Volume 19, No.4

This article might contain pre-Unicode character-mapped APL code.
See here for details.

Forests in Finland VII – March 2003

reported by Adrian Smith

Introduction

It all started with a mail which mentioned “The event takes place in the stables of “Svartå Slott”. See http://www.mustionlinna.fi/ ...” and listed Sasha as the keynote presenter. This year, the meeting was around a month later than usual, but as you can see from the picture, the sea remained mostly well frozen, and a sun-tan could only be acquired by the truly dedicated.

View of sea

The meeting returned to the Svartå Manor, which was a comfortable country hotel, with excellent facilities, about an hour out of Helsinki. As ever, there were lots of useful discussions in the breaks, and some solid APL material in the presentations. My notes inevitably reflect my total ignorance of the Finnish language, so I can only encourage under-represented speakers to make a rough English translation and send it to the editor for publication.

The Presentations

After a brief welcome from Jouko Kangasniemi (see the group photo at the end of the notes) we were shown around the Adaytum Planning ‘Cube’ editor and ‘e-planning’ on-line submission tool by Richard Eller, who is the agent for Adaytum in Finland. Now that all this is part of the Cognos empire, I guess that at least the artwork will soon need to change on his slides! There followed a coffee break, and a warm welcome for Sasha (Dr Skomorokhov) who had just managed to defeat an obdurate bureaucracy in time to get his passport renewed.

Sasha, on APL in Co-operation with Matlab and S+

Sasha I can only try to use bold and italic here to represent the characteristic ‘Russian bear’ emphasis that makes Dr Skomorokhov such a great speaker to listen to.

“Data mining and machine learning .... is APL a good tool? Yes! Are there other good tools? Yes! Do we need to use more tools? Yes! Let me prove why we need some extra tools, and how it may help us”

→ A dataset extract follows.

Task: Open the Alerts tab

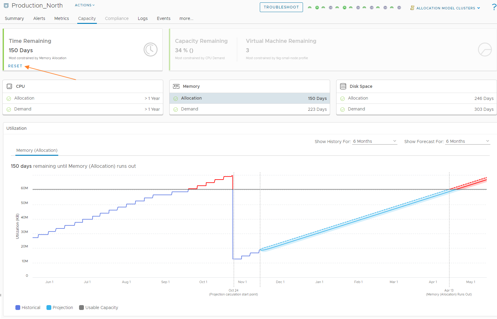Action: [39, 18]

Sasha noted that S+ has over 4000 utilities built in. All the statistics routines available in the APL world probably amount to less than 1000, including the ASL libraries and many more. MatLab has 500,000 users around the world, and its the standard for technical computing. If you want Wavelet transforms, APL can do the maths, but visualisation is still an issue.

These tools can be compiled, so they are much faster than APL and have dynamic memory management. They can be run from script files. What is more, the version of S+ called R is free under the GNU public license, has an extremely active development group (over 100 posts every day to the new group), and some routines are already better than those in S+.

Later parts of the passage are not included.